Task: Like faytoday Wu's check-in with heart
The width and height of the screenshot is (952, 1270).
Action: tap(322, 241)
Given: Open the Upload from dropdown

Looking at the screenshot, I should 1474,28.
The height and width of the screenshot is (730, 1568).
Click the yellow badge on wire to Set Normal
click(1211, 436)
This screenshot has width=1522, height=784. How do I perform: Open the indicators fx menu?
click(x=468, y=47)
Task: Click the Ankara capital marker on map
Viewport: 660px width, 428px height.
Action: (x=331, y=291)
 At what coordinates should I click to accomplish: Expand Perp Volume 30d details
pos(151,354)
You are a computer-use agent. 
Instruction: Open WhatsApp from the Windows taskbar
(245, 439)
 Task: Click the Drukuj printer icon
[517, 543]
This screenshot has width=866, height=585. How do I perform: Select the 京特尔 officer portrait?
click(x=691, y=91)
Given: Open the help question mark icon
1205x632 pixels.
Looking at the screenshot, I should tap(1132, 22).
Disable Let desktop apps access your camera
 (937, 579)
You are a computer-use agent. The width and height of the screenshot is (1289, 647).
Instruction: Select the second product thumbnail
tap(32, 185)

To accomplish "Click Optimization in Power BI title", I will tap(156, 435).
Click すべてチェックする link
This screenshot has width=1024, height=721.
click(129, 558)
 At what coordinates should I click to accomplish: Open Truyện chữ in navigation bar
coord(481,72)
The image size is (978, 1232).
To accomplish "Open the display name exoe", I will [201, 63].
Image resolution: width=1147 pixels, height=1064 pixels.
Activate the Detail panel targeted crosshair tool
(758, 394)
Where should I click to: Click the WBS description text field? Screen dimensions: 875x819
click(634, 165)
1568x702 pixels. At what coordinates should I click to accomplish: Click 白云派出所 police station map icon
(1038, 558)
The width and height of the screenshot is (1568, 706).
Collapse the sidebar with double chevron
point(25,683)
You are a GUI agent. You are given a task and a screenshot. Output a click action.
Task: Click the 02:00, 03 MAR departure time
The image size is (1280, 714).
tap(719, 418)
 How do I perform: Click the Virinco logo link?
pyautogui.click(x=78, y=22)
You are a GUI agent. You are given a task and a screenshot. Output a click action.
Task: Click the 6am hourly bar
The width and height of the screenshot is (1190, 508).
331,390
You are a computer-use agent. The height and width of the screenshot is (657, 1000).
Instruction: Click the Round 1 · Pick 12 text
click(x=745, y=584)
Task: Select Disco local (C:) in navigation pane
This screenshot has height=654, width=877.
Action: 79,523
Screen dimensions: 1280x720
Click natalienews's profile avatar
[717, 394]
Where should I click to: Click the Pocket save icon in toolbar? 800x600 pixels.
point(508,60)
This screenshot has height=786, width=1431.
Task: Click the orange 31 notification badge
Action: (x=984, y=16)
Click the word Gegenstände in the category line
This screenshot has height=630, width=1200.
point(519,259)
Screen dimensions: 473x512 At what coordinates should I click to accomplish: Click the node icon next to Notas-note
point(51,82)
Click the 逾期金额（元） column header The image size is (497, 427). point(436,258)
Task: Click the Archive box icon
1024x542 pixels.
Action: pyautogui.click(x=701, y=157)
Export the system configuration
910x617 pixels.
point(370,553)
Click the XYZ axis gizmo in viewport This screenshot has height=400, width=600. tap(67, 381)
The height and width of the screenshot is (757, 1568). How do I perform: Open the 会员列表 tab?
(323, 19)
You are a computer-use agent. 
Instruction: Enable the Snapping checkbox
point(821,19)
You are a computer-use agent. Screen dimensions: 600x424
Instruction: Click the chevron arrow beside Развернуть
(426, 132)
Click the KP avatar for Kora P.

◆ ◆ ◆ ◆

◆ **Description of the task**
Please give back only the lines starting with the one that contains "Click the 逾期金额（元）" and ending with the last line of the listing, retyped exactly.

◆ **Written solution**
Click the 逾期金额（元） column header The image size is (497, 427). point(436,258)
Task: Click the Archive box icon
1024x542 pixels.
Action: pyautogui.click(x=701, y=157)
Export the system configuration
910x617 pixels.
point(370,553)
Click the XYZ axis gizmo in viewport This screenshot has height=400, width=600. tap(67, 381)
The height and width of the screenshot is (757, 1568). How do I perform: Open the 会员列表 tab?
(323, 19)
You are a computer-use agent. 
Instruction: Enable the Snapping checkbox
point(821,19)
You are a computer-use agent. Screen dimensions: 600x424
Instruction: Click the chevron arrow beside Развернуть
(426, 132)
Click the KP avatar for Kora P.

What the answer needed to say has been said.